Source passage:
────

Performance Characteristics#

This document explains barecat’s performance characteristics and optimization strategies.

Lookup Performance#

File lookup by path is O(1) via SQLite index:

# Constant time regardless of archive size
data = bc['path/to/file.jpg']

The SQLite B-tree index on files.path provides logarithmic lookup, but with SQLite’s page caching and memory-mapping, this approaches constant time for typical workloads.

Benchmark (1M files):

First lookup: ~1ms (cold cache)
Subsequent lookups: ~0.1ms (warm cache)

Directory Listing#

Directory operations use the parent column index:

# O(k) where k = number of entries in directory
entries = bc.listdir('some/directory')

The idx_files_parent and idx_dirs_parent indexes make this efficient.

────

Data for processing:
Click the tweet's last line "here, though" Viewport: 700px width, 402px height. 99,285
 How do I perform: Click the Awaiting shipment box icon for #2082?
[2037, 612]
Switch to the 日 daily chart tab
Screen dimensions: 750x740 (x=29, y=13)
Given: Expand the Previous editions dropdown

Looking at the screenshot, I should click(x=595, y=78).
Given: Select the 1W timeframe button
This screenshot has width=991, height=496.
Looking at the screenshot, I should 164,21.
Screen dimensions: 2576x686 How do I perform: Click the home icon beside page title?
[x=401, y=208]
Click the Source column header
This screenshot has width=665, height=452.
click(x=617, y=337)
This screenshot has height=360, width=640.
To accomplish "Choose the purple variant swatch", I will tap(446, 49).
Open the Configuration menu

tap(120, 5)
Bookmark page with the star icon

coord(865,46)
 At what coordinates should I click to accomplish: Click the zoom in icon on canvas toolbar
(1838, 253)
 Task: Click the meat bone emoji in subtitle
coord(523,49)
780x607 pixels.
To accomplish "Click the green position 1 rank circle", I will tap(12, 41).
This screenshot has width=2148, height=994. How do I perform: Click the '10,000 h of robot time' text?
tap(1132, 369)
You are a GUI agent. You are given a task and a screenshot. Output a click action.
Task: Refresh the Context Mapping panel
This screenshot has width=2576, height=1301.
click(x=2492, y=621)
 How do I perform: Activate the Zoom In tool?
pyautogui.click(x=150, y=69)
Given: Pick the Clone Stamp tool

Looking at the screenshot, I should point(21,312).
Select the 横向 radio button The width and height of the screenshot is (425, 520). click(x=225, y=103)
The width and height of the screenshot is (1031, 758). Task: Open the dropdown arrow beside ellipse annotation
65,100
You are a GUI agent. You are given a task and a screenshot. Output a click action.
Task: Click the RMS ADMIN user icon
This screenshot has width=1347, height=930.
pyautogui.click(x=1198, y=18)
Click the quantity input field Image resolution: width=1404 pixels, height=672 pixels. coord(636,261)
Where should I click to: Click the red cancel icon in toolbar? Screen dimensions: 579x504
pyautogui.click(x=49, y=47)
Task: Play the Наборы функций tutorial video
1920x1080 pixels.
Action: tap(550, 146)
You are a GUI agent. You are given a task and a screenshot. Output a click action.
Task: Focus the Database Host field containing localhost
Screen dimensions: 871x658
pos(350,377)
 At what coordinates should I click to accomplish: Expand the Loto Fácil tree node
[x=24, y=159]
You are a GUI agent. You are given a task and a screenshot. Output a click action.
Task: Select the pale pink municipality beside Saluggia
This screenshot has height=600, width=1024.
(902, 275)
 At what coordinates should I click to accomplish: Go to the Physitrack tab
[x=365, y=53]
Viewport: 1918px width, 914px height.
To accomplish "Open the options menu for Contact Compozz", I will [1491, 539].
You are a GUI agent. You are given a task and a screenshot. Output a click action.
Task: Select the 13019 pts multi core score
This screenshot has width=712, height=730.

────

Exercise set:
1 – List every section heading in the barecat performance page.
2 – In the listing, change "Screen dimensions" to "Display size" in the lines between the one holding "How do I perform: Activate the Zoom In tool?" and the last line, inclusive. Return only those lines, with nothing else altered.
The barecat performance page and the listing come from unrelated sources.

Responses per task:
1 –
Performance Characteristics
Lookup Performance
Directory Listing

2 –
 How do I perform: Activate the Zoom In tool?
pyautogui.click(x=150, y=69)
Given: Pick the Clone Stamp tool

Looking at the screenshot, I should point(21,312).
Select the 横向 radio button The width and height of the screenshot is (425, 520). click(x=225, y=103)
The width and height of the screenshot is (1031, 758). Task: Open the dropdown arrow beside ellipse annotation
65,100
You are a GUI agent. You are given a task and a screenshot. Output a click action.
Task: Click the RMS ADMIN user icon
This screenshot has width=1347, height=930.
pyautogui.click(x=1198, y=18)
Click the quantity input field Image resolution: width=1404 pixels, height=672 pixels. coord(636,261)
Where should I click to: Click the red cancel icon in toolbar? Display size: 579x504
pyautogui.click(x=49, y=47)
Task: Play the Наборы функций tutorial video
1920x1080 pixels.
Action: tap(550, 146)
You are a GUI agent. You are given a task and a screenshot. Output a click action.
Task: Focus the Database Host field containing localhost
Display size: 871x658
pos(350,377)
 At what coordinates should I click to accomplish: Expand the Loto Fácil tree node
[x=24, y=159]
You are a GUI agent. You are given a task and a screenshot. Output a click action.
Task: Select the pale pink municipality beside Saluggia
This screenshot has height=600, width=1024.
(902, 275)
 At what coordinates should I click to accomplish: Go to the Physitrack tab
[x=365, y=53]
Viewport: 1918px width, 914px height.
To accomplish "Open the options menu for Contact Compozz", I will [1491, 539].
You are a GUI agent. You are given a task and a screenshot. Output a click action.
Task: Select the 13019 pts multi core score
This screenshot has width=712, height=730.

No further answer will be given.